STATO DI BISOGNO

DOMANDA DI INTERVENTO ASSISTENZIALE PER STATO DI BISOGNO

Il Consiglio di Amministrazione dell’Ente ha facoltà di erogare sussidi, in casi meritevoli di soccorso o intervento per particolare grado di disagio economico, causato da:

a) sospensione o riduzione forzata dell’attività professionale, per almeno tre mesi, a causa di malattia, infortunio;
b) decesso dell’iscritto o del pensionato, da cui derivino gravi difficoltà finanziarie al coniuge ed ai figli minori, ovvero ai figli inabili al lavoro, se a carico del de cuius al momento della morte;
c) malattia o infortunio dell’iscritto o pensionato, ovvero di appartenenti al nucleo familiare del medesimo ed a suo carico, per far fronte alle quali siano affrontate spese non coperte dal SSN o da altri Enti;
d) inabilità temporanea al lavoro, prolungata per almeno tre mesi.

L’accertamento

L’effettivo stato di bisogno dei richiedenti è accertato dal Consiglio di Amministrazione con qualsiasi mezzo ritenuto utile.
Il Consiglio di Amministrazione determina gli aventi diritto alla prestazione e la misura della stessa.
Al fine dell’accertamento del diritto rilevano esclusivamente i documenti prodotti con la domanda. Per determinare la misura della prestazione il Consiglio fa riferimento alla documentazione attestante lo stato economico e di salute del richiedente.

Beneficiari del trattamento

Possono richiedere la prestazione assistenziale gli iscritti contribuenti, che alla data di presentazione della domanda abbiano maturato almeno due anni di anzianità di iscrizione, i titolari di trattamento pensionistico diretto, indiretto o di reversibilità, nonché i titolari di assegno di invalidità erogati dall’Ente.

Misura della prestazione

Il Consiglio di Amministrazione determina caso per caso la misura del sussidio riconosciuto ai richiedenti in relazione alle esigenze dell’interessato ed alle disponibilità economiche dell’Ente. L’importo sarà compreso tra un minimo di 2.500 euro ed un massimo di 12.000 euro.

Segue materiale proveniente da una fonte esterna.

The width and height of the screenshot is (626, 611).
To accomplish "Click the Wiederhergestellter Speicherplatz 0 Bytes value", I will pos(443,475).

Cause di esclusione dal beneficio

La prestazione assistenziale è erogabile una sola volta e per un massimo di due anni, in relazione al medesimo evento. In caso di più aventi diritto all’interno del medesimo nucleo familiare, la prestazione è erogata al capo famiglia.
Nel corso dell’anno 2020 si può usufruire di una sola prestazione assistenziale per stato di bisogno. La medesima prestazione non è cumulabile, nello stesso anno solare, con gli interventi assistenziali disciplinati dal Bando, ad eccezione del contributo per spese funebri e delle borse di studio.

Invio della domanda

La domanda, redatta su apposito modulo, deve essere inviata all’Ente entro 180 giorni decorrenti dal giorno in cui è cessato l’evento che è causa dello stato di bisogno, ovvero dal giorno in cui è cessata la menomazione della capacità lavorativa, comunque entro e non oltre il 31/12/2020.

Documentazione

Alla domanda inviata all’Ente devono allegarsi i seguenti documenti:

– in relazione alle previsioni di cui all’articolo 1, lett. a), certificato medico attestante la data di inizio e la durata della menomazione della capacità lavorativa;
– in relazione alla previsione di cui all’articolo 1, lett. b), originale o copia del certificato di morte dell’iscritto o pensionato;
– in relazione alla previsione di cui all’articolo 1, lett. c), certificato medico e documentazione delle spese sostenute;
– in relazione alla previsione di cui all’articolo 1, lett. d), certificato medico che attesti la data di inizio e la durata della temporanea inabilità lavorativa.

Debbono essere in ogni caso allegati alla domanda:

– copia di un documento di identità;
– modello ISEE, completo di ogni sua pagina, del nucleo familiare del richiedente riferito all’anno precedente la presentazione della domanda, ovvero riferito all’ultimo anno fiscale disponibile;

– ogni altro documento utile a dimostrare lo stato di bisogno.

Aspetti economici

Il sussidio viene erogato in un’unica soluzione, a mezzo bonifico bancario su conto corrente intestato al richiedente.